╭─ MATERIAL PROVIDED
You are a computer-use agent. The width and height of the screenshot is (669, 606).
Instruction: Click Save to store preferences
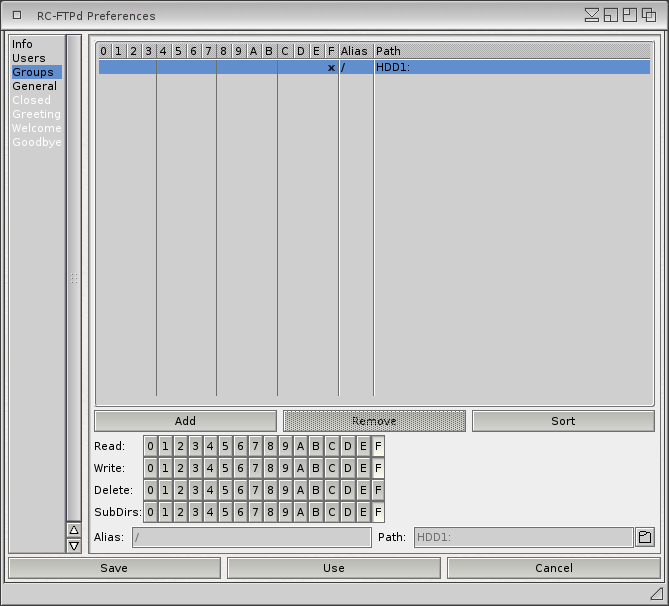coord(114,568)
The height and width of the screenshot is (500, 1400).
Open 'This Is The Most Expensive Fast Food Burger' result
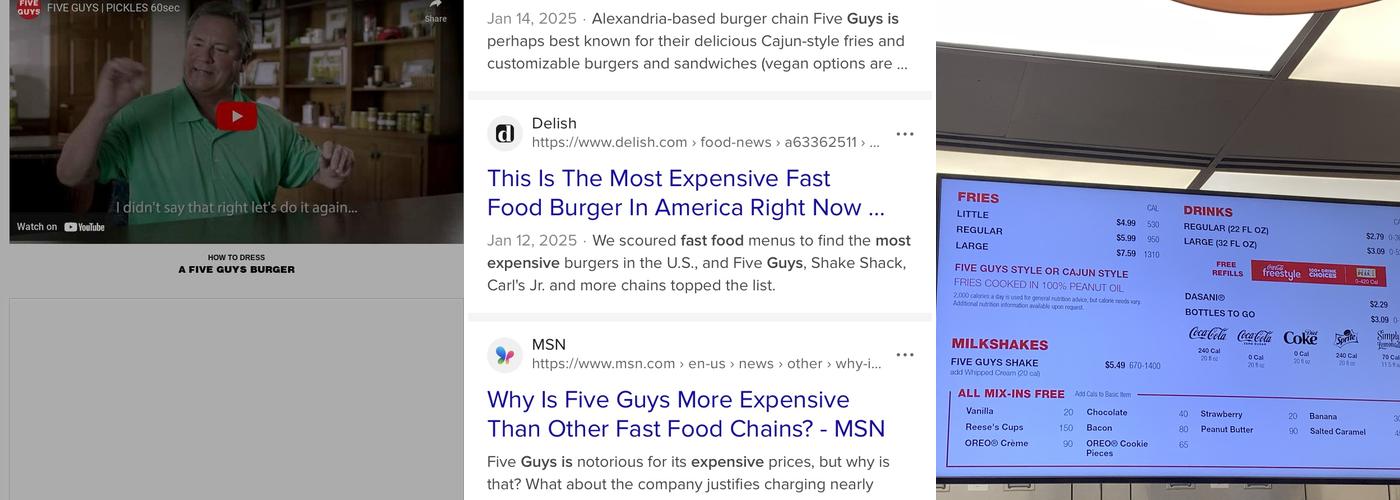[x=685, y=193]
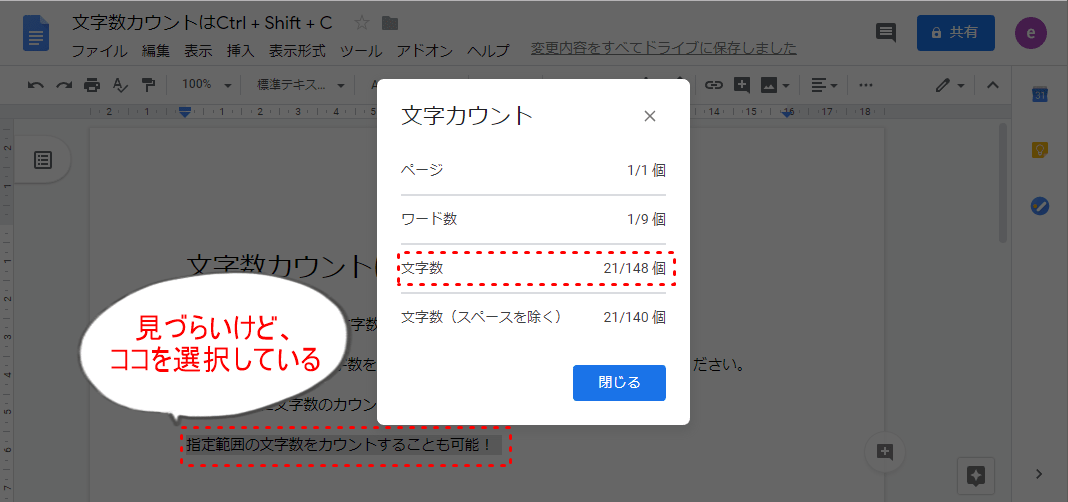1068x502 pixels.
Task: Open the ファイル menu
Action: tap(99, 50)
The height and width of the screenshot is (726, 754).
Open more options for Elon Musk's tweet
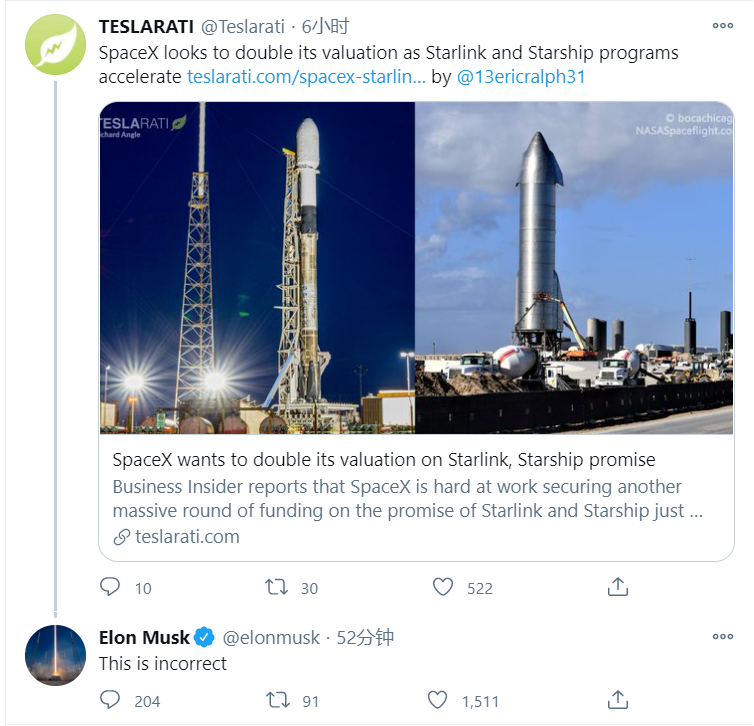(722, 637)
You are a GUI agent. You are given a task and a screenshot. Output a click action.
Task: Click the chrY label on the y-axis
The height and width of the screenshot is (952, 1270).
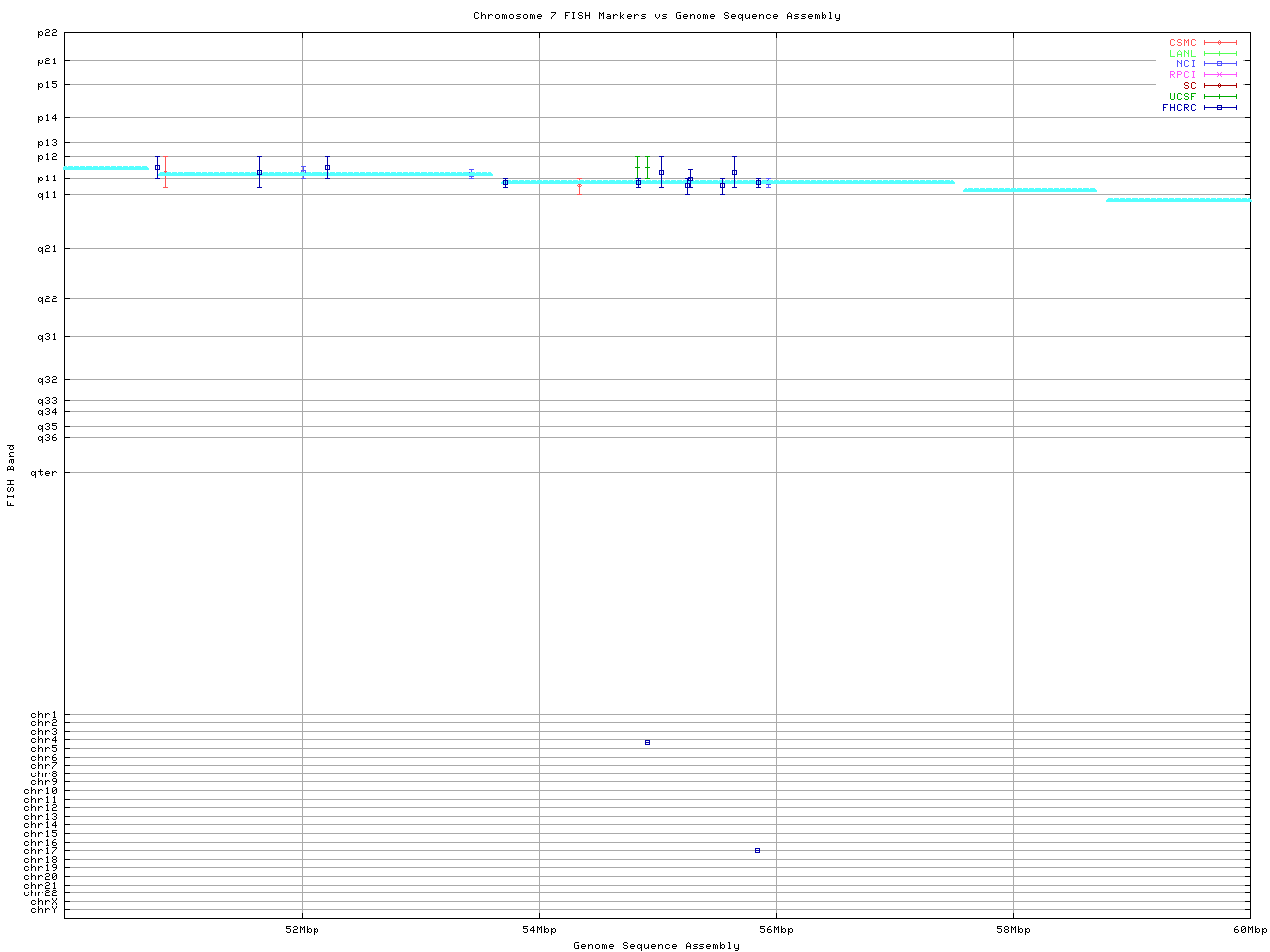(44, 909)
╰─
╭─ MATERIAL PROVIDED
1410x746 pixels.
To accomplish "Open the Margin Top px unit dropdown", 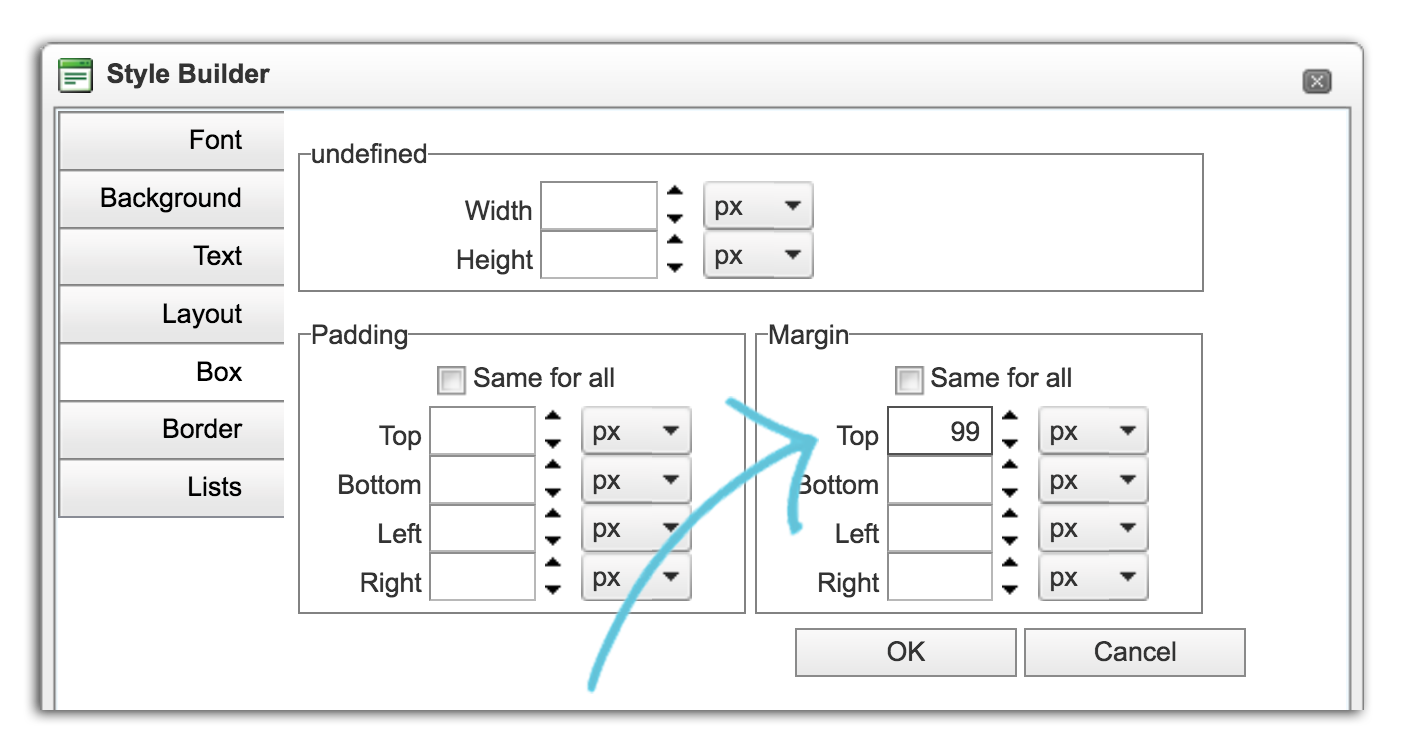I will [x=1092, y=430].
╰─
PROBLEM DETAILS: Count the lines of the records that contain the word "agent", and give only that number.

FULL RESPONSE: 2